CONSTRUCTIVE PROGRAMME PHASE 2 OSTERWALDER–SCHRADER REFLECTION POSITIVITY IN THE COLOUR-SINGLET SECTOR Hᴳ OF T-DFT THE REYNOLDS PROJECTOR AS A KREIN FILTER

This document proves the Osterwalder–Schrader Reflection Positivity axiom (OS3) for the Yang–Mills theory projected by the Reynolds Projector P̂G. The central difficulty is that Yang–Mills theory with Faddeev–Popov ghosts lives naturally in a Krein space K — a Hilbert space with indefinite inner product — where reflection positivity fails for the full space. The T-DFT argument resolves this in two steps.

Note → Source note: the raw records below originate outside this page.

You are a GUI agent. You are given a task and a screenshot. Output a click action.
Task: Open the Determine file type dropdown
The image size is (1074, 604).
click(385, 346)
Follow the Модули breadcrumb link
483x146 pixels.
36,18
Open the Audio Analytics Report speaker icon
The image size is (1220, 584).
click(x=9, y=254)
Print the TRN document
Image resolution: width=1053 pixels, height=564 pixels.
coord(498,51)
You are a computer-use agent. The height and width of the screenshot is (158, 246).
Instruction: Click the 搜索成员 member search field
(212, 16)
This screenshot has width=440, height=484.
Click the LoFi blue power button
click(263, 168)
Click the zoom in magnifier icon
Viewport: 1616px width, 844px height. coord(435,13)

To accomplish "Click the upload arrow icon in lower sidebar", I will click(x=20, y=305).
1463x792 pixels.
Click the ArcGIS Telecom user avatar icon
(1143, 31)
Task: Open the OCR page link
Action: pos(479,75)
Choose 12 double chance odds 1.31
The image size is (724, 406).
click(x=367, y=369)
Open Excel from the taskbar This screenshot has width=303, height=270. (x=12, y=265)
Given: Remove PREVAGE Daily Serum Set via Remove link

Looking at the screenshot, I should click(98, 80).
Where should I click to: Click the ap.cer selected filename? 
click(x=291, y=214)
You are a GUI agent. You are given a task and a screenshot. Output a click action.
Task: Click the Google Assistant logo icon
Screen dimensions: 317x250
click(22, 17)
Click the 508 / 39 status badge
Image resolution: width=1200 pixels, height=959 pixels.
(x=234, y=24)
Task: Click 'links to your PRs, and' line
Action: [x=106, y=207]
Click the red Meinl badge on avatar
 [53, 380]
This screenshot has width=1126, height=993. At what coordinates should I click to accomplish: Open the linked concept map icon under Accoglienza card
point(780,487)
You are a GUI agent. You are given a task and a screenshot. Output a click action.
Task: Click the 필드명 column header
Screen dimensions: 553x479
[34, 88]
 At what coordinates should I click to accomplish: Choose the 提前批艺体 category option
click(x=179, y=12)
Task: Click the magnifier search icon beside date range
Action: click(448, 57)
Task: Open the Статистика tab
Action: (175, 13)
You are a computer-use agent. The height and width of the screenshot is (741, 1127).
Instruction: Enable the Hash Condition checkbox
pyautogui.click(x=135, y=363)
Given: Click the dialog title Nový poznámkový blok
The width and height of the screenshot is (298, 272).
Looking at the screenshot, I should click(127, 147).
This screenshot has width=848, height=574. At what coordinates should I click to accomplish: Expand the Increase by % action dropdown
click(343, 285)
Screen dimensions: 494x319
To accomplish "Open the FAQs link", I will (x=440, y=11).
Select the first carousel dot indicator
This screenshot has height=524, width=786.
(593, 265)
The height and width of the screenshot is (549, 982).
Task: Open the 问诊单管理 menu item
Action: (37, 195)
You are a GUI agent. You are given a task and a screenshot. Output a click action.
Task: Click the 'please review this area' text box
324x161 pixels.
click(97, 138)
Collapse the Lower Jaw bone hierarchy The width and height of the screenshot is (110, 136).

Section 2: We prove that HG = P̂GH is the strictly positive part of the Krein space K. The key ingredient is that Faddeev–Popov ghost fields carry colour in the adjoint representation and are therefore not colour singlets — P̂G annihilates them exactly. Formally: HG ↪ HBRST (BRST cohomology), which is known to be the positive-definite subspace of K (Lemma 2. 2). Section 4: We prove OS3 on HG using: (a) the modular involution JG of Tomita–Takesaki established in Companion C2 17; (b) the reality and positivity of the Euclidean Yang–Mills action restricted to the first Gribov horizon (IR cutoff of Theorem I) ; (c) the annihilation of negative-norm states by the Reynolds Projector. The complete OS axioms OS1–OS5 are verified in Section 5. By the Osterwalder–Schrader Reconstruction Theorem (Section 6), the T-DFT Yang–Mills theory in the sector HG admits a Wightman QFT on Minkowski space. Section 7 records the fulfillment of all three constraints (C1-R1 through C1-R3) by the Triple Validation construction of Companion C1 16 (ERG + DSE + Block Spin). Machine verification (new in v4). Section 8 presents a Lean 4 14 formalisation of the algebraic core of the OS3 proof. The primary file C₃₁. lean (namespace TDFTC3) closes the theorem OS3ReflectionPositivity with zero sorry occurrences and zero custom axiom declarations, using only the standard Mathlib4 15 library. A secondary file CompanionC3. lean (namespace TDFT) encodes the broader OS1–OS5 axiom structure and the reconstruction theorem in a complementary formalism. Main result. Under the hypotheses of Companions O1–O3 and C2, the projected theory on HG satisfies all five Osterwalder–Schrader axioms, and the OS Reconstruction Theorem guarantees the existence of a Wightman QFT with a mass gap M = 8ΛQCD > 0.